Commercial diving support vessels emerged during the 1960s and 1970s, when the need arose for offshore diving operations to be performed below and around oil production platforms and associated installations in open water in the North Sea and Gulf of Mexico. Until that point, most diving operations were from mobile oil drilling platforms, pipe-lay, or crane barges. The diving system tended to be modularised and craned on and off the vessels as a package.
As permanent oil and gas production platforms emerged, the owners and operators were not keen to give over valuable deck space to diving systems because after they came on-line the expectation of continuing diving operations was low.
However, equipment fails or gets damaged, and there was a regular if not continuous need for diving operations in and around oil fields. The solution was to put diving packages on ships. Initially these tended to be oilfield supply ships or fishing vessels; however, keeping this kind of ship 'on station', particularly during uncertain weather, made the diving dangerous, problematic and seasonal. Furthermore, seabed operations usually entailed the raising and lowering of heavy equipment, and most such vessels were not equipped for this task.
This is when the dedicated commercial diving support vessel emerged. These were often built from scratch or heavily converted pipe carriers or other utility ships. The key components of the diving support vessel are:
Most of the vessels currently in the North Sea have been built in the 1980s. The semi-submersible fleet, the Uncle John and similar, have proven to be too expensive to maintain and too slow to move between fields. Therefore, most existing designs are monohull vessels with either a one or a twin bell dive system. There has been little innovation since the 1980s. However, driven by high oil prices since 2004, the market for subsea developments in the North Sea has grown significantly. This has led to a scarcity of diving support vessels and has driven the price up. Thus, contractors have ordered a number of newbuild vessels which are expected to enter the market in 2008.

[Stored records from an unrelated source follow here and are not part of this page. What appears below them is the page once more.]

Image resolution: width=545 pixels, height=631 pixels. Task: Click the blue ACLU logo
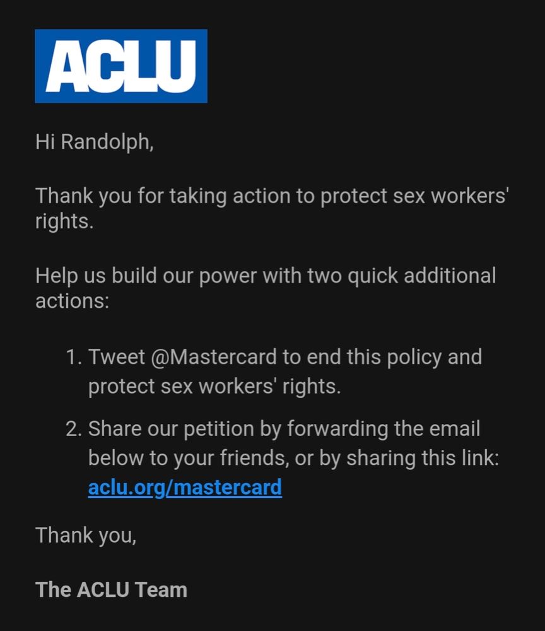(121, 66)
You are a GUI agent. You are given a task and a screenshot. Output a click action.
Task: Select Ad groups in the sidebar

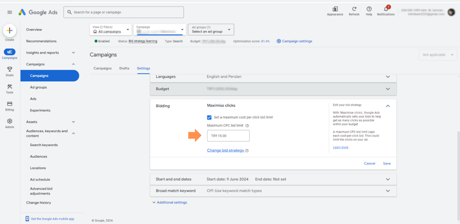(x=38, y=87)
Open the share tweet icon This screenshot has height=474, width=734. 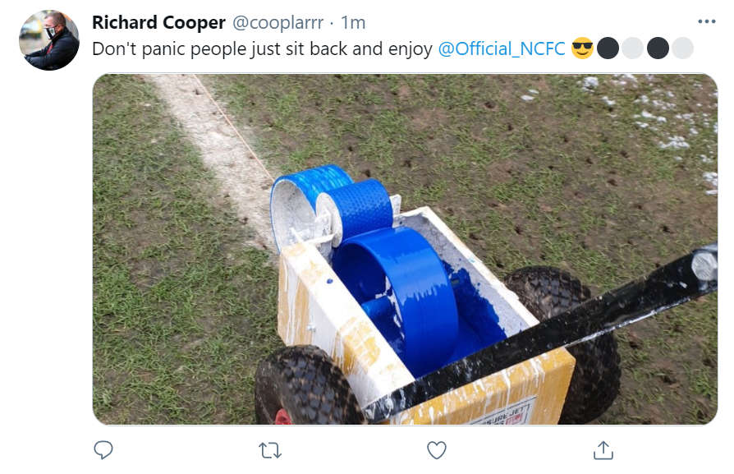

These vessels are built and designed nowadays not only to support diving activities, but they also support remotely operated vehicles (ROVs) operations with dedicated hangar and LARS for ROV's, support seismic survey operations, support cable-laying operations, etc. Owing to these nature of the modern-day vessels, they may have at any time 80 to 150 project personnel on board, including divers, diving supervisors and superintendents, dive technicians, life support technicians and supervisors, ROV pilots, ROV superintendents, survey team, clients personnel, etc. For all these personnel to carry out their contracted job with an oil and gas company, a professional crew navigate and operate the vessel as per the requirements and instructions of the diving or ROV or survey team superintendents. However, ultimate responsibility lies on the master of the vessel for the safety of every person on board. In expanding the utility of the vessel, just like liveaboard dive boats, these vessels in addition to the usual domestic facilities expected by hotel guests, the vessel will have specialised mix gas diving compressors and reclaim systems, gas storage and gas blending facilities, as well as purpose-built saturation chambers where the divers in compression live. These vessels are designed to be hired by diving service providing companies or directly by oil and gas contractors who then will also hire a diving or ROV or survey service-providing company, which will then utilize the vessel as platform to carry out their activities.
Diving from a DSV makes a wider range of operations possible, but the platform presents some inherent hazards, and equipment and procedures must be adopted to manage these hazards as well as the hazards of the environment and diving tasks.